Rotigotine
Novel dopamine agonists (pramipexole, ropinirole, rotigotine), catecholmethyltransferase inhibitors (entacapone), and monoamine oxidase B inhibitors (rasagiline) have been developed to provide more continuous oral delivery of dopaminergic stimulation in order to improve motor outcomes 1).
A post hoc analysis suggests that rotigotine may be efficacious across a broad range of progressive stages of PD symptom severity and functional disability (HY stages 1-4) 2).
Rotigotine, delivered over 24 h by a once-daily transdermal patch, has been investigated in several clinical trials. Continuous delivery of rotigotine showed to provide 'true' CDS in animal models. The potential of true CDS therapy to prevent or reduce long-term motor and non-motor complications requires investigation in appropriately designed clinical trials 3).
In a post hoc analyses, adjunctive treatment with rotigotine in patients already receiving an MAO-B inhibitor improved UPDRS II+III score; this appeared to be largely driven by improvements in the motor aspects of PD 4).

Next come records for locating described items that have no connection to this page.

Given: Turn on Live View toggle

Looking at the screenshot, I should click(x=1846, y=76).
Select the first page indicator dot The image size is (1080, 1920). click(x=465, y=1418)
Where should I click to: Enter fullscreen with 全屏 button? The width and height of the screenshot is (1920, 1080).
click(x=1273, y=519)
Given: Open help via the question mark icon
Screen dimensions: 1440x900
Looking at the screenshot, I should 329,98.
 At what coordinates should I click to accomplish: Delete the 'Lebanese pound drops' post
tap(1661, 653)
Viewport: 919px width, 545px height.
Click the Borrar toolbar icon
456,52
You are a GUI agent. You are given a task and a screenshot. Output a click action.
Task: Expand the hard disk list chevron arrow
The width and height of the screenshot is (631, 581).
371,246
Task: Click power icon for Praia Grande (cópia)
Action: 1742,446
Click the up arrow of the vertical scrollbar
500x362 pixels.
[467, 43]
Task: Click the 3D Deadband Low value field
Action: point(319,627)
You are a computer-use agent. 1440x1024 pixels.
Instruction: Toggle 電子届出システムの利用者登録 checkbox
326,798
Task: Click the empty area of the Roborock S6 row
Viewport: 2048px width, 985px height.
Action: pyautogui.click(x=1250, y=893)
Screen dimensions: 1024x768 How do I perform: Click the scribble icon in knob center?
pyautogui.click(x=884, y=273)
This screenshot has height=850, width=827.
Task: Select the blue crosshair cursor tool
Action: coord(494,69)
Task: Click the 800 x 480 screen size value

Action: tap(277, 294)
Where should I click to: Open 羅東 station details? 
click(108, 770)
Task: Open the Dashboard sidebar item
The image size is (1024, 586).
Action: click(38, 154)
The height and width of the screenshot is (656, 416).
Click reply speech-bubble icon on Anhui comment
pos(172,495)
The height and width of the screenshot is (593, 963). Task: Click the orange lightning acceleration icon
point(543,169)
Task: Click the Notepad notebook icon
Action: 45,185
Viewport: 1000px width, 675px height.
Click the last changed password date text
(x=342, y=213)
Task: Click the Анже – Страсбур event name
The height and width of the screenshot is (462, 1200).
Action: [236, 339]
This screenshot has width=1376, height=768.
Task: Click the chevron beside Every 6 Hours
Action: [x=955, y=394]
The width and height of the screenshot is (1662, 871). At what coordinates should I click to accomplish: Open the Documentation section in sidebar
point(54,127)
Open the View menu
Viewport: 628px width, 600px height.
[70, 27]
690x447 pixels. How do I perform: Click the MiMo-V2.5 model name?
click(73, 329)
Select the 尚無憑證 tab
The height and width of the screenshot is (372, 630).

Dropped head syndrome is a phenomenon of disproportionate neck anteflexion that has been reported in patients with Parkinson disease (PD). Antiparkinsonian medications such as dopamine agonists (DAs) have been implicated in the onset of DH episodes. Deep brain stimulation (DBS) is an important therapeutic option after the failure of conventional treatments such as DA therapy in patients with PD.
Mano et al. report the case of a patient with rigid-akinetic parkinsonism who developed DH syndrome after the initiation of DA treatment. Dopaminergic agonist treatment was required to stabilize motor dysfunction during a period of 5 years; yet, the patient experienced no improvements in DH during this time. Thus, they initiated DBS as an alternative therapy and gradually withdrew DA therapy. The patient recovered from long-term DH after the discontinuation of rotigotine treatment. Accordingly, this case highlights DA treatment as a possible cause of DH and the use of DBS to allow the discontinuation of DA treatment while preserving motor function in patients with PD 5).
Restless legs syndrome
A study provides Class I evidence that for patients with moderate to severe restless legs syndrome RLS, rotigotine at optimal dose (1-3 mg/24 h) reduced PLM-associated nocturnal SBP elevations 6).
Idiopathic restless legs syndrome (RLS) can severely affect quality of life and disturb sleep, so that pharmacological treatment is necessary, especially for elderly patients. Treatment guidelines recommend initiation of therapy with dopamine agonists (pramipexole, ropinirole or the rotigotine transdermal patch, all approved in most countries) or α-2-δ ligands (gabapentin enacarbil, approved in the USA and Japan), depending on the country and availability. 7).
In a 13-month observational study, adults with moderate-to-severe RLS and augmentation were switched to rotigotine per the physician's independent decision. Assessments included Clinical Global Impression severity score (CGI-1); (primary), treatment regimen for switching (secondary), RLS-6, International RLS Study Group Rating Scale (IRLS), and augmentation severity rating scale (ASRS).
A total of 99 patients received rotigotine, of whom 46 completed observational period, and 43 were assessed for effectiveness. A total of 5 patients switched to rotigotine after a >1-day drug holiday, 23 switched overnight, 9 had an overlapping switch, and 6 received ongoing oral dopaminergics with rotigotine for ≥28 days. Of the 99 patients, 57 took concomitant RLS medications (excluding switching medications) on at least 1 day. At the final visit, median change in CGI-1 (Hodges-Lehman estimate [95% CI]) was -2.0 (-2.5, -1.50); 37 of the 43 patients improved by ≥1 CGI-1 category, and 16 of 43 were responders (≥50% improvement). RLS-6 and IRLS scores also improved. Patients had median ASRS of 0 at the final visit indicating “no worsening/occurrence of augmentation.” ASRS item 1 showed a shift in mean time of symptom onset (24-h clock) from 12:38 (baseline) to 18:25 (final visit). Most common reasons for withdrawal of rotigotine were adverse events (26 patients) and lack of efficacy (14 patients).
Switching from oral therapies to rotigotine was effective in improving RLS symptoms in 37 of the 43 patients (from the original population of 99 patients) who remained in the study over 13 months 8).